End-user MS03-039 - KB824146 security bulletin:
http://www.microsoft.com/security/security_bulletins/ms03-039.asp
Technical MS03-039 - KB824146 security bulletin:
http://www.microsoft.com/technet/treeview/?url=/technet/security/bulletin/MS03-039.asp

Posted by dddugan at 08:12 AM
September 02, 2003
Reminder: Windows 98 Support Ends

As of September 1, 2003, Extension Information Technology no longer supports Windows 98. In practical terms, this means:

  • If you don’t need support on your Windows 98 machine and it’s running fine, you can keep on using it for as long as it does what you need it to do.

  • We will support upgrading Windows 98 machines (which meet the upgrade standards) to Windows 2000. This includes providing instructions, helping you decide if your computer can be upgraded, answering questions on the hotline, and upgrading your computer in our office (note: there is a $100.00 charge per computer for this service and you will need to make an appointment).

  • If you call the hotline with a question about a Windows 98 machine, we will answer it if it’s a question we have an immediate answer to.

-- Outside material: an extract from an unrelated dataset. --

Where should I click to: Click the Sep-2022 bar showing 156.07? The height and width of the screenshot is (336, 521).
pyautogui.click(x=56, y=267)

  • If we can not provide an immediate answer, we will remind you that we no longer support Windows 98. At this point, you can do further research on your own, upgrade your computer, plan to move to a newer computer, or live with the condition as it exists.

  • Most machines running Windows 98 are at least 5 years old. This means they are less reliable and more susceptible to hardware failures. You should be even more careful to maintain regular backups for these machines.

There are a number of reasons we dropped support on Windows 98:

  • Microsoft no longer supports Windows 98. This means no security updates and no critical updates, no technical support, and no ‘higher power’ for solving problems.

  • New versions of software, including VirusScan and Scout are not being written for the Windows 98 operating system.

  • Computers that can only run Windows 98 (can’t be upgraded to Windows 2000 or Windows XP) do not meet current ISU support standards, can’t run essential software and are at least 5 years old, meaning their reliability is limited.

  • Expertise is limited. We use students for first level support. While their technical expertise is extensive, many of them have never used Windows 98. The fewer Windows 98 machines we support, the more limited our day-to-day experience and ability to solve problems.